Welche Mittel stehen der Bevölkerung in dieser Situation zur Verfügung?
Zunächst einmal können die Organisationen auf regionaler Ebene durch die rondas campesinas und die Gemeinden weiter gestärkt werden. Auf der anderen Seite stehen wir mit den Regional- und Kommunalwahlen im November vor dem Problem, dass es für die Teilnahme hohe Hürden gibt, die lokale Parteien benachteiligen. Daher herrscht heute eine gewisse Unzufriedenheit in der Bevölkerung und es besteht die Gefahr, dass diejenigen gewählt werden, die sie nicht vertreten.
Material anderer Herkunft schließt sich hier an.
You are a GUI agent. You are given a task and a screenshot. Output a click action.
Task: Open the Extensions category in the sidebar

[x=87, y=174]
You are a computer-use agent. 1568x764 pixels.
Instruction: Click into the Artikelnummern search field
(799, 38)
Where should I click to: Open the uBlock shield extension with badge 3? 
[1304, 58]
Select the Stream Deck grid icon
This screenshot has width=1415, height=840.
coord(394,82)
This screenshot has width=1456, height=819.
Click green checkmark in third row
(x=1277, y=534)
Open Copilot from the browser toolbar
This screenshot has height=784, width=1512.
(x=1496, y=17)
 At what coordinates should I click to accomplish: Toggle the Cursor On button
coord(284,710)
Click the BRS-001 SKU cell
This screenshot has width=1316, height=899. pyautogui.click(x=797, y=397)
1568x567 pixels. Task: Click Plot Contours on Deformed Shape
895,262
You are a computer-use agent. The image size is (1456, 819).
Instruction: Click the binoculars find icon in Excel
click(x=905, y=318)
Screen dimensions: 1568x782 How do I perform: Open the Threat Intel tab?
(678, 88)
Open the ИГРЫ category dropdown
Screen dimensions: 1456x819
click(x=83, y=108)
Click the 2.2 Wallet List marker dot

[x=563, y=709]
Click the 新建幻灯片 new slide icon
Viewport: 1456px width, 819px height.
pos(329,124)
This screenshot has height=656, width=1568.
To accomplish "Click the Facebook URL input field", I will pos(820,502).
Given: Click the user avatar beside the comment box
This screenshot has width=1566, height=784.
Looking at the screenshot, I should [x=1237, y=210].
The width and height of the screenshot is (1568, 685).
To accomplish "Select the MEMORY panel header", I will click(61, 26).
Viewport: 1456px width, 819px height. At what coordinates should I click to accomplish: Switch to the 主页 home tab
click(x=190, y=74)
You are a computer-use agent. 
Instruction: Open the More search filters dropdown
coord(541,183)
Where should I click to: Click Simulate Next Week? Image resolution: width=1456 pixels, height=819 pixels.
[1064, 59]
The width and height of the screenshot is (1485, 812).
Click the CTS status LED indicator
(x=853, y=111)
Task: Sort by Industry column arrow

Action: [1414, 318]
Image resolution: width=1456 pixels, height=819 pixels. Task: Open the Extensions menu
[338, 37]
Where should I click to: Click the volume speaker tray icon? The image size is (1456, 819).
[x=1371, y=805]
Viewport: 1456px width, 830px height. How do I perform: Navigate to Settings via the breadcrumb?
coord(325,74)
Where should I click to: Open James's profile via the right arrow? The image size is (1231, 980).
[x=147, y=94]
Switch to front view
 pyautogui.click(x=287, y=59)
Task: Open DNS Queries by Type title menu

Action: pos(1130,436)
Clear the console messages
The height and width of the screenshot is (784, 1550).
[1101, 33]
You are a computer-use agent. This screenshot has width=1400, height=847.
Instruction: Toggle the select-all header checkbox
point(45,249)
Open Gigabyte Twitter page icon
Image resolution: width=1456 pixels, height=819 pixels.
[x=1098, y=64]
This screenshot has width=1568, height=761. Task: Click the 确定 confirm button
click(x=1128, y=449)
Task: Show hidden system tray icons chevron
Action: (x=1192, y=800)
Aufgrund dieser Umstände denke ich, dass man auch eine internationale Agenda verfolgen und auf die Ratifizierung des Abkommens von Escazú (Anm. d. Red.: internationales Abkommen zur Umsetzung von Umweltstandards und Informationsrechten sowie Schutz von Umweltschützer*innen) durch den peruanischen Kongress drängen müsste.

Was würde sich durch eine Ratifizierung ändern?
Es gibt internationale Gremien, zu denen man dann Zugang hätte, um das Wasser, das Territorium der indigenen Völker, vor allem die in Peru besonders gefährdeten Menschen- und Umweltrechte zu schützen. Die Parteien und der Kongress lehnen das bisher ab, denn sie sehen vor allem ihr Geschäft gefährdet. In Peru gibt es eine Menge Lobbyarbeit. Die Regierung Castillos hat die Ratifizierung zwar selbst vorgeschlagen, aber sie braucht eine Parlamentsmehrheit, was sehr schwierig wird.